1. Please see K222 for findings related to the facility failing to ensure exit egress doors could be readily unlocked by staff at all times.

2. Please see K271 for findings related to the facility failing to ensure exit discharge was provided with a hard level walking service to public way.

3. Please see K293 for findings related to the facility failing to ensure exits were marked as required in Chapter 7 of NFPA 101.

4. Please see K321 for findings related to the facility failing to ensure the identified one hour fire rated walls for the hazardous areas were free of penetrations and doors had self closing devices.

5. Please see K345 for findings related to the facility failing to ensure duct detectors were tested for sensitivity at least bi-annually and smoke detectors were functionally tested annually.

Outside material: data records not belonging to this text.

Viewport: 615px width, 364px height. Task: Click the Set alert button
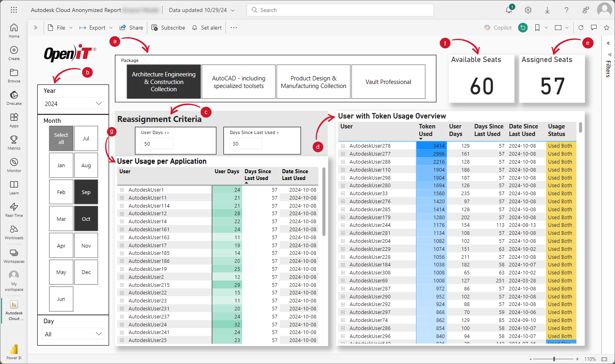[x=207, y=28]
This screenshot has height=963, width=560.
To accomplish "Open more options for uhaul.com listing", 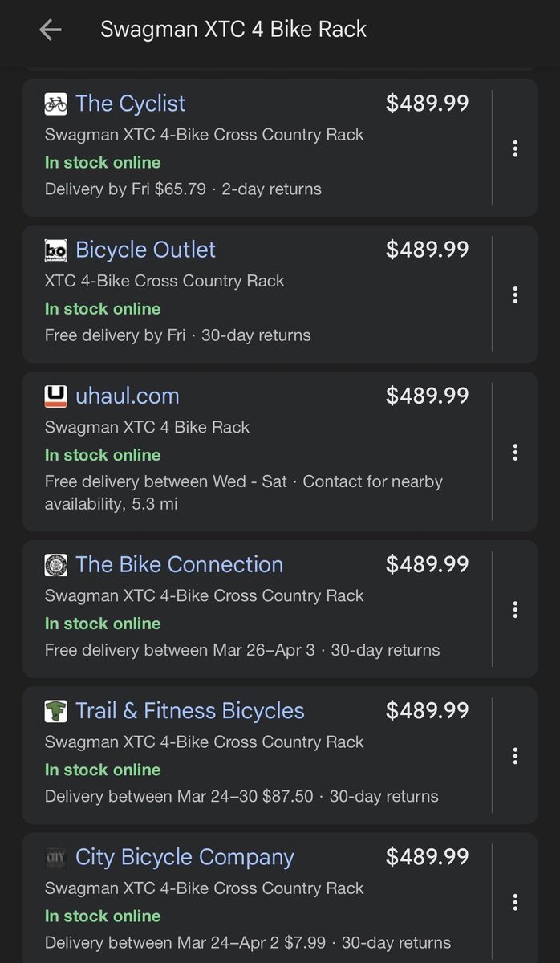I will [515, 452].
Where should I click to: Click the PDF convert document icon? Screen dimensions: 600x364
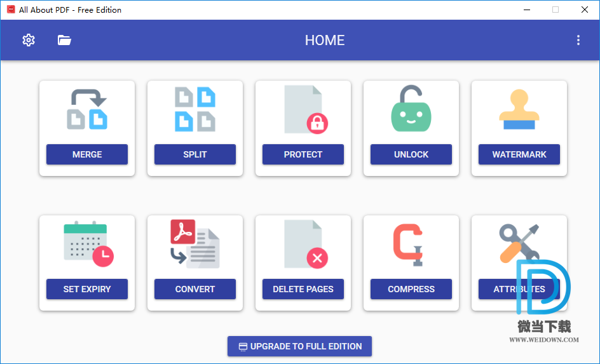click(195, 244)
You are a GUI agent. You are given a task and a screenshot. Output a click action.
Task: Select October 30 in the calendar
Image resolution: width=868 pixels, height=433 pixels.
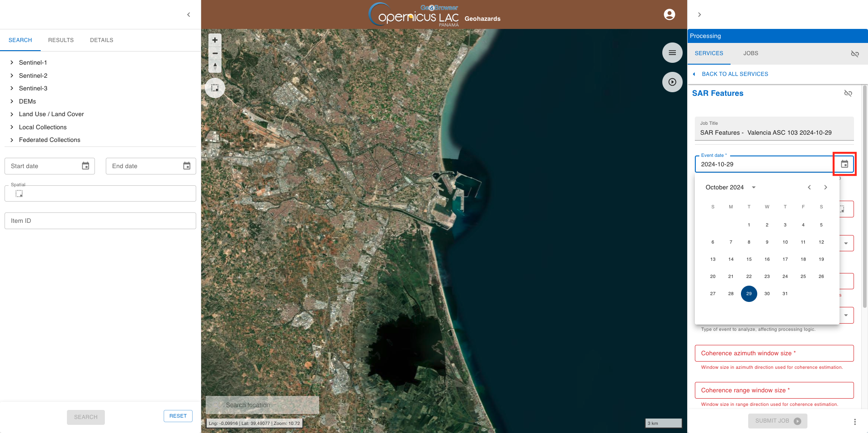click(x=767, y=294)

6. Please see K353 for findings related to the facility failing to provide documentation the wet sprinkler system gauges had been replaced or calibrated at least every five years.

7. Please see K372 for findings related to the facility failing to ensure the one hour smoke barrier was free of penetrations.

8. Please see K500 for findings related to the facility failing to ensure fire/smoke dampers were tested every six years as per NFPA 80 and NFPA 105 and dampers functioned when tested.

9. Please see K916 for findings related to the facility failing to ensure the remote annunciator panel for the generator of the old building was located in a manned location.